I heard they were making the movie, and I made a few calls and was about to make my own demo reel, like Elijah Wood did for The Lord of the Rings. I had all of my gear ready, and greenscreen, and I did a storyboard, but then I got a call from a casting director for a top secret project. He wouldn't say what it was, but asked me to come down and meet with director Stephen Sommers.
Before the audition, I was in Indianapolis at a convention. I researched the character and I didn't really eat and didn't really speak to many people for four days. I trained three hours in the morning before the show and then again after signing for a couple hours, and I just became Snake Eyes. When I got off the plane on that Monday morning at 9 AM, I went straight to the audition with my gear and I just nailed it -- the best audition I've ever done in my life.
How familiar were you with G.I.JOE and the character of Snake Eyes?
I knew about Snake Eyes but not as much as I did once I began researching him. I knew what I knew as a kid, but before auditioning I did a lot of research and played that into my audition. When I was a kid, my dad got me Action Man. Then when I was about eight, my brother got Action Force -- the smaller scale, and which was what G.I.JOE was called in the UK. I grew up with it, and I love the white ninja Storm Shadow. He and Snake Eyes are my favorites.
What was it like playing Snake Eyes? Was it more difficult than playing Darth Maul?
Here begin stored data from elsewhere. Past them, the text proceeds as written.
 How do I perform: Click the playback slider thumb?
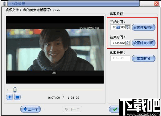click(x=15, y=89)
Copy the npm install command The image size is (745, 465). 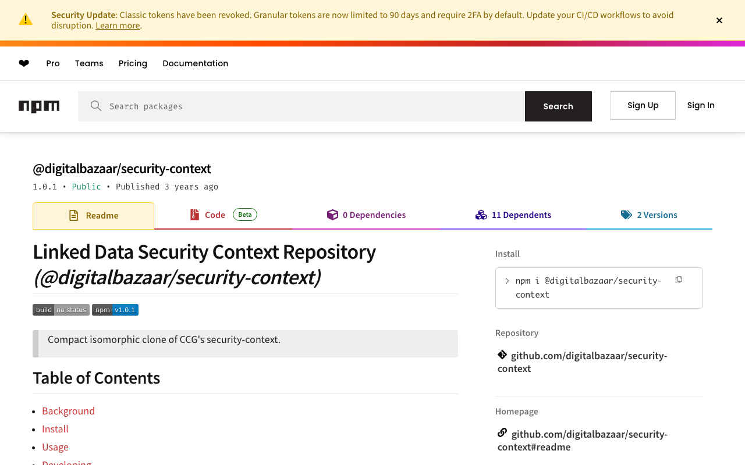click(x=679, y=280)
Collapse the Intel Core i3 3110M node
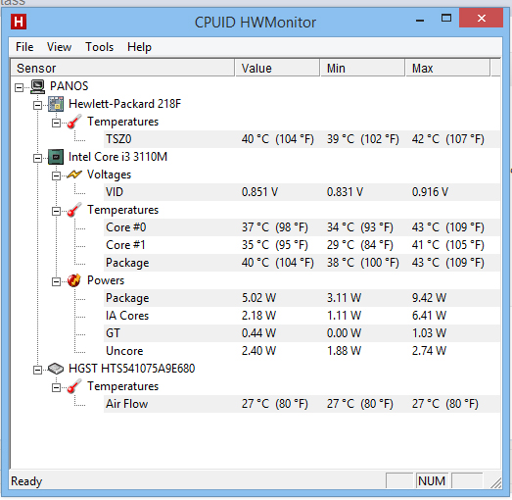Image resolution: width=512 pixels, height=500 pixels. coord(38,158)
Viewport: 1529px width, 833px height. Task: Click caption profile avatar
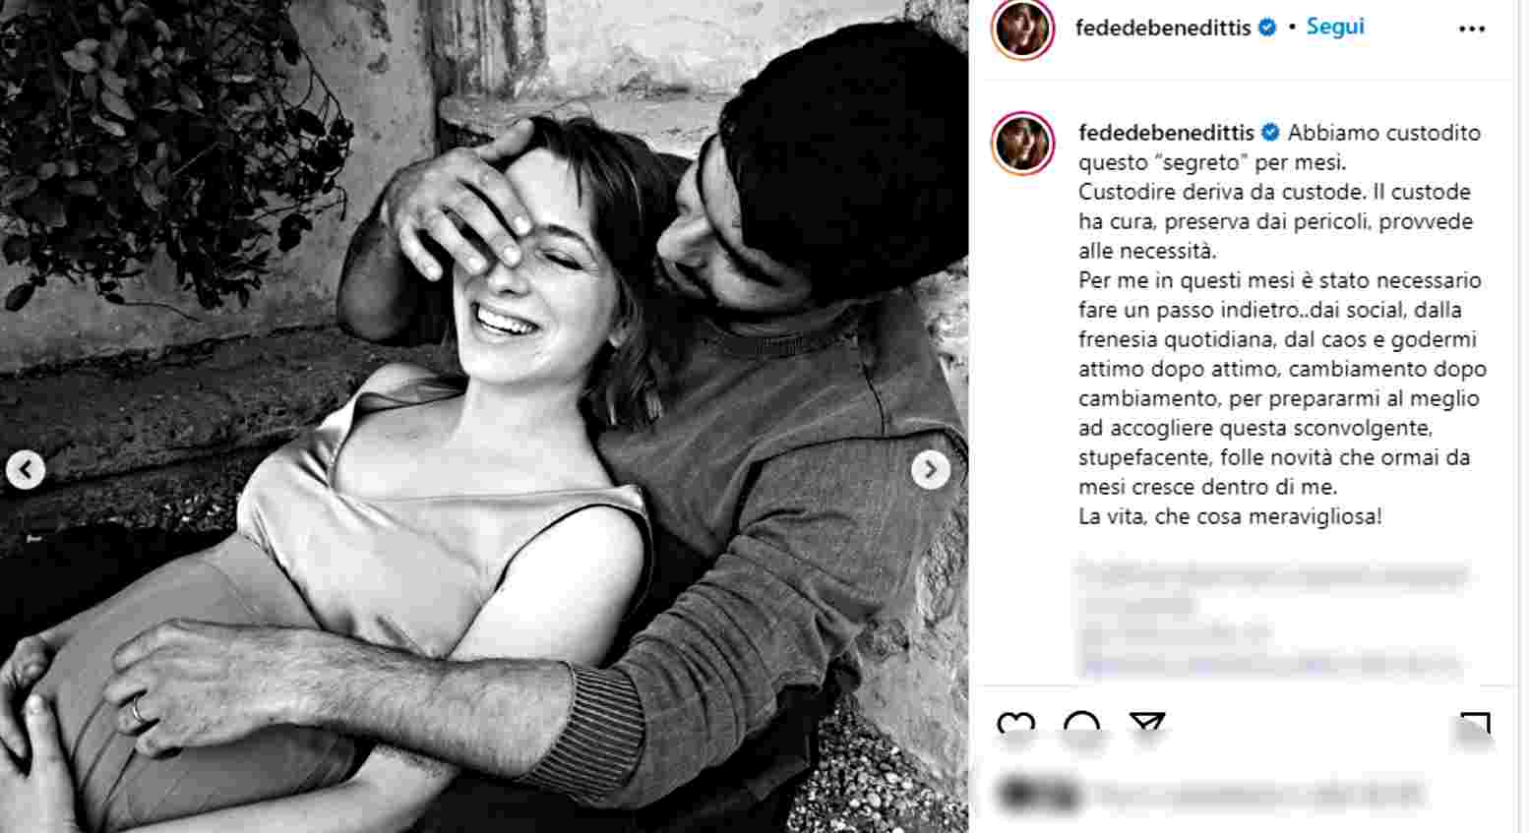(1023, 144)
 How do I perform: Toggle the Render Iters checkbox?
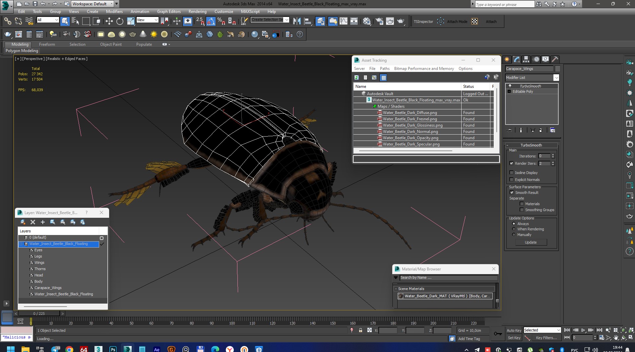tap(512, 163)
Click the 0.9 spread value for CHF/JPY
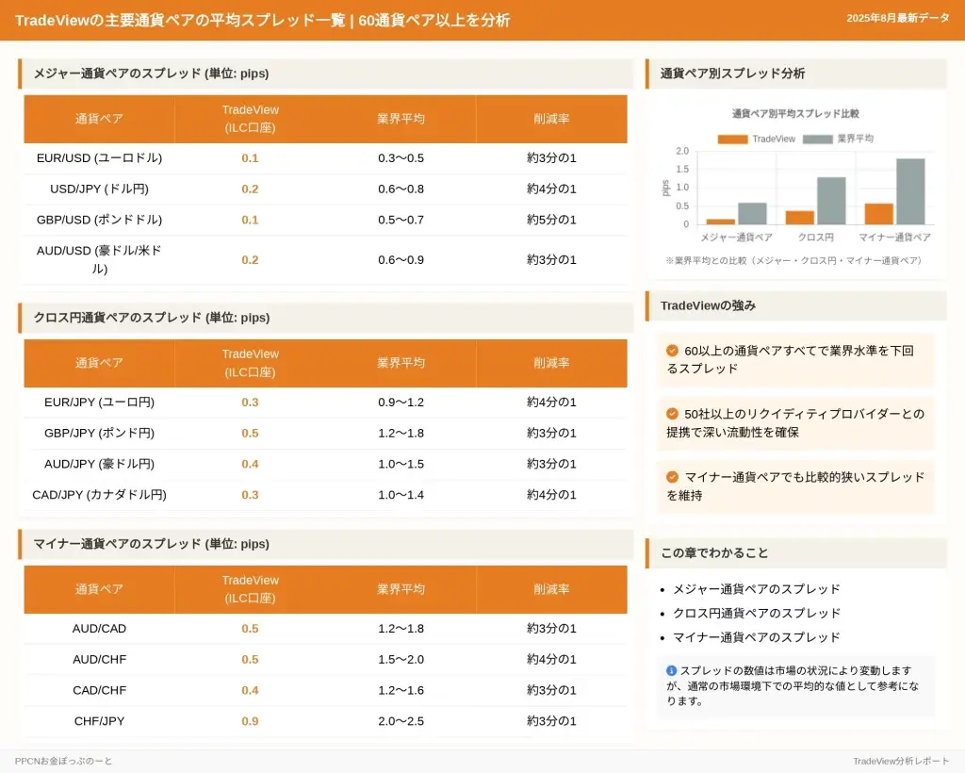This screenshot has height=773, width=965. 250,721
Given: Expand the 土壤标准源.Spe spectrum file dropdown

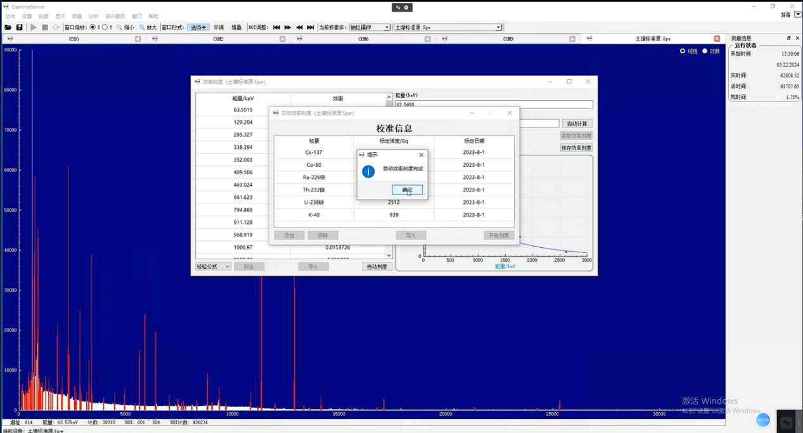Looking at the screenshot, I should point(498,27).
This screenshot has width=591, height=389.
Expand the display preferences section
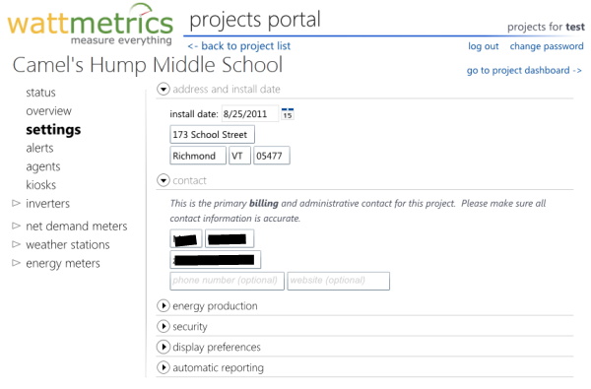(164, 347)
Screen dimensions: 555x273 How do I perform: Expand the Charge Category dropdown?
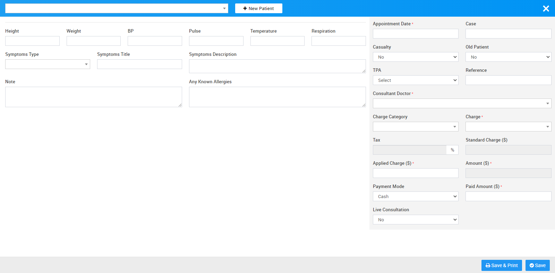click(x=415, y=127)
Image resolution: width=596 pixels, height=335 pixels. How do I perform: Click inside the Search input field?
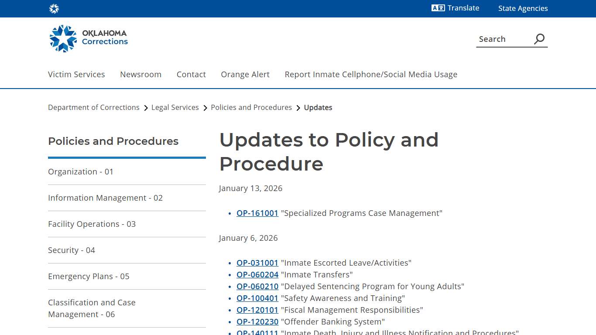(x=502, y=39)
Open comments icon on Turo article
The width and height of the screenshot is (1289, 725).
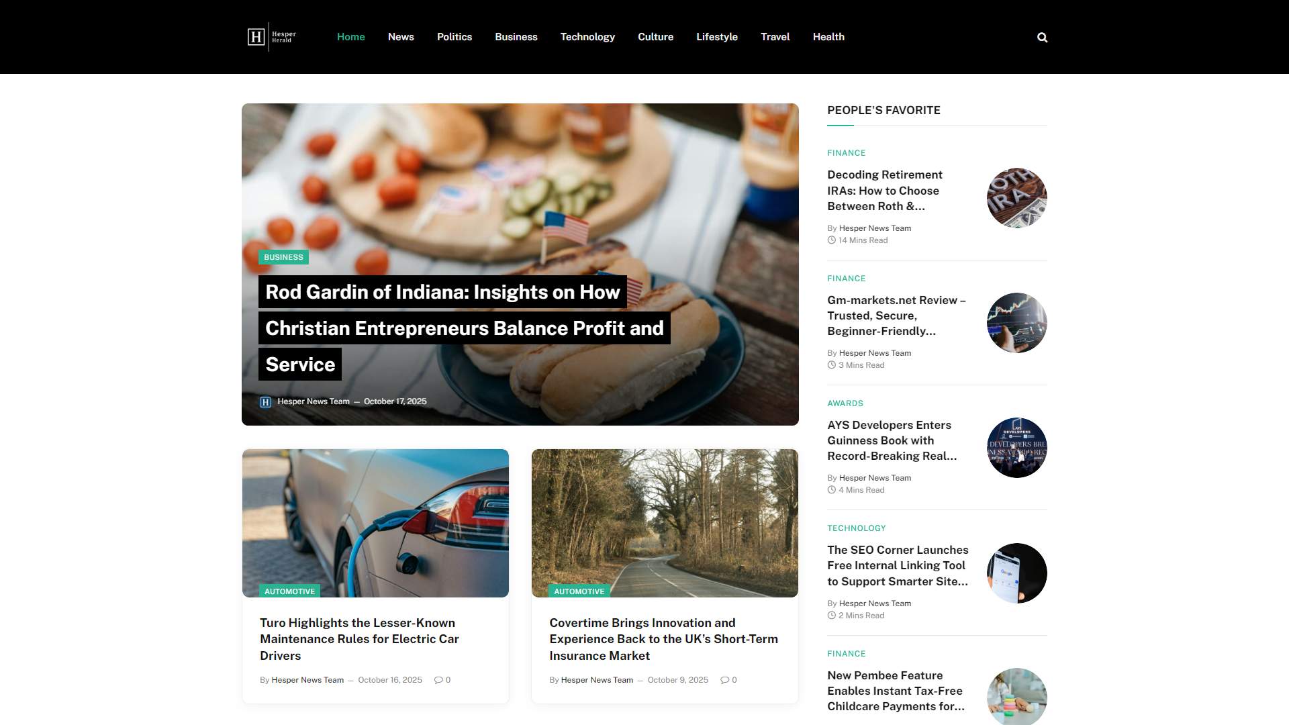coord(438,680)
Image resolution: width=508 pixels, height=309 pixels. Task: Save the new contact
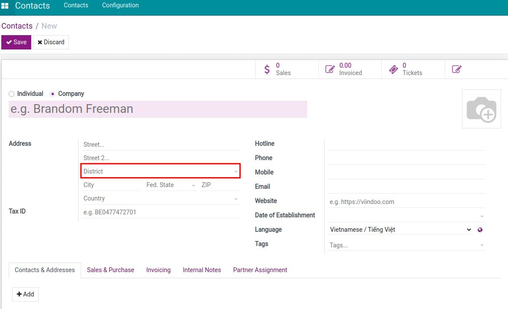16,42
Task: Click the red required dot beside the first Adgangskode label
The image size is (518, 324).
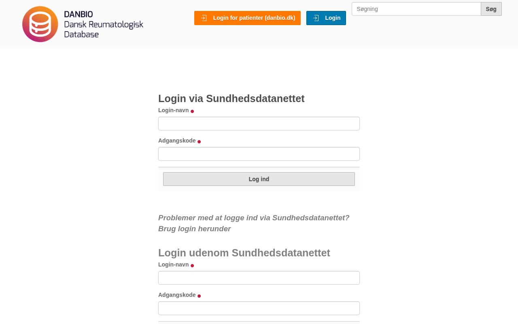Action: point(199,142)
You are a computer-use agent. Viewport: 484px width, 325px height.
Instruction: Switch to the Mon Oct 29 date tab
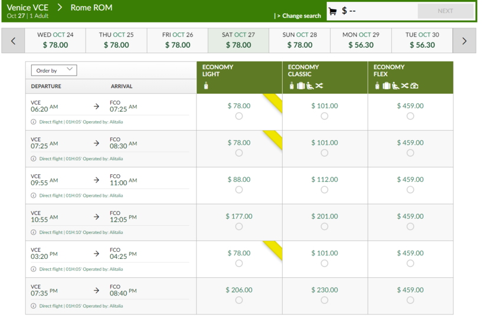pos(361,40)
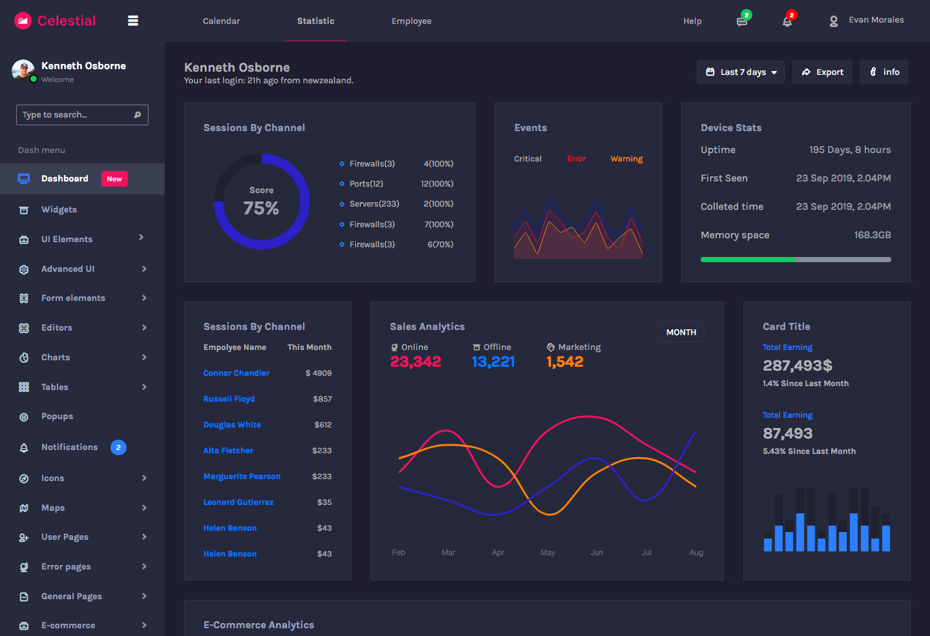Click the hamburger menu icon
This screenshot has height=636, width=930.
point(133,21)
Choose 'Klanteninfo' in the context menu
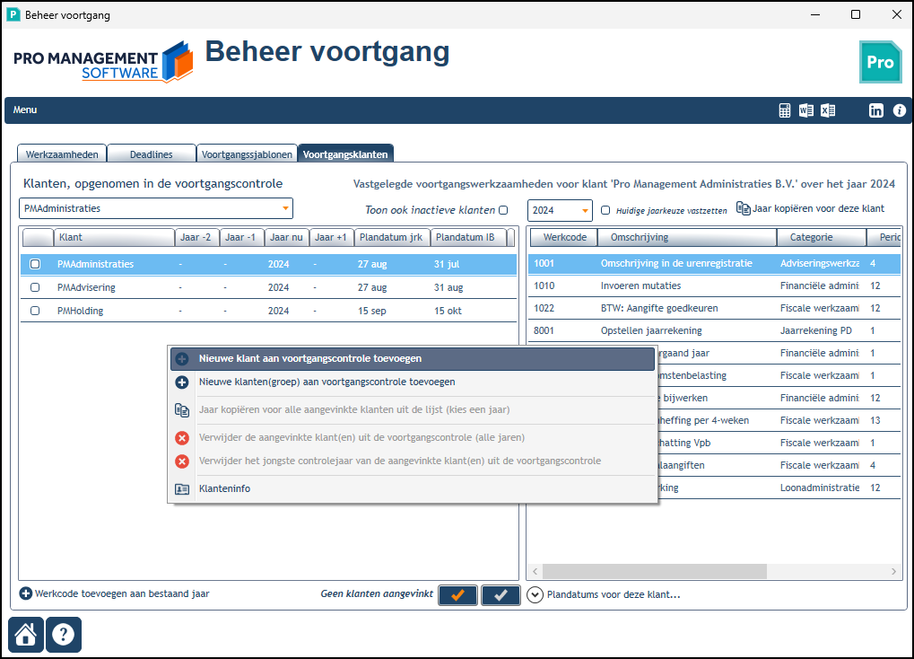Screen dimensions: 914x659 pyautogui.click(x=224, y=488)
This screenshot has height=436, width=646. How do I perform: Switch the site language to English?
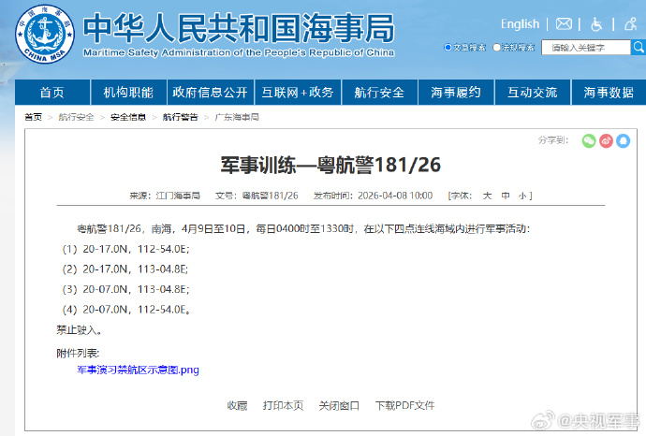(520, 24)
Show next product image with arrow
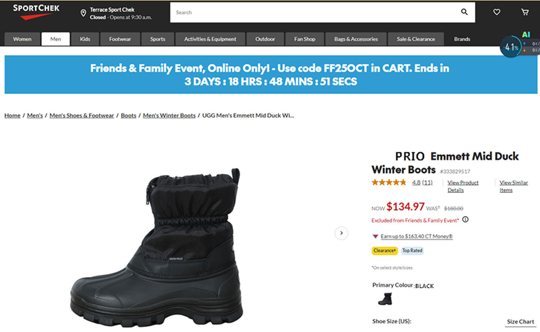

It was fun! For me it was a dream come true and hard work -- a lot of work. The thing that made it hard for me was the suit. Once the suit was on, it was very tight on my body. It was foam latex rubber and didn't hurt when I had a rough landing, but I couldn't turn my neck -- it was like a rubber band around my neck. To do a butterfly twist, I was thinking, "How am I going to do this!?" My spatial awareness wasn't nearly as great as I wanted it to be with the hood and visor on, and I could hardly see, not to mention the breathing aspect of it. It got to a point where I was meditating every time I put that suit on.
We were in some hot, confined spaces at times, and I couldn't talk to anyone -- and it wasn't because I had nothing to say to cast members, but because I had to concentrate on not freaking out inside the suit. I had to psyche myself up, but I got used to it, and before I knew it, it was part of the gig. But I lost about ten pounds every couple of days because it was such a hot suit. I'd take the suit off and I was so lean, then I'd go home and eat and eat and eat, and the next day I'd have a belly, but at the end of the day, it would be gone.
When I look at Christian Bale in Batman or Ron Perlman in Hellboy, I really sympathize with what they do. But I'd do it again a million times over -- I didn't feel like Snake Eyes if I didn't have the suit on.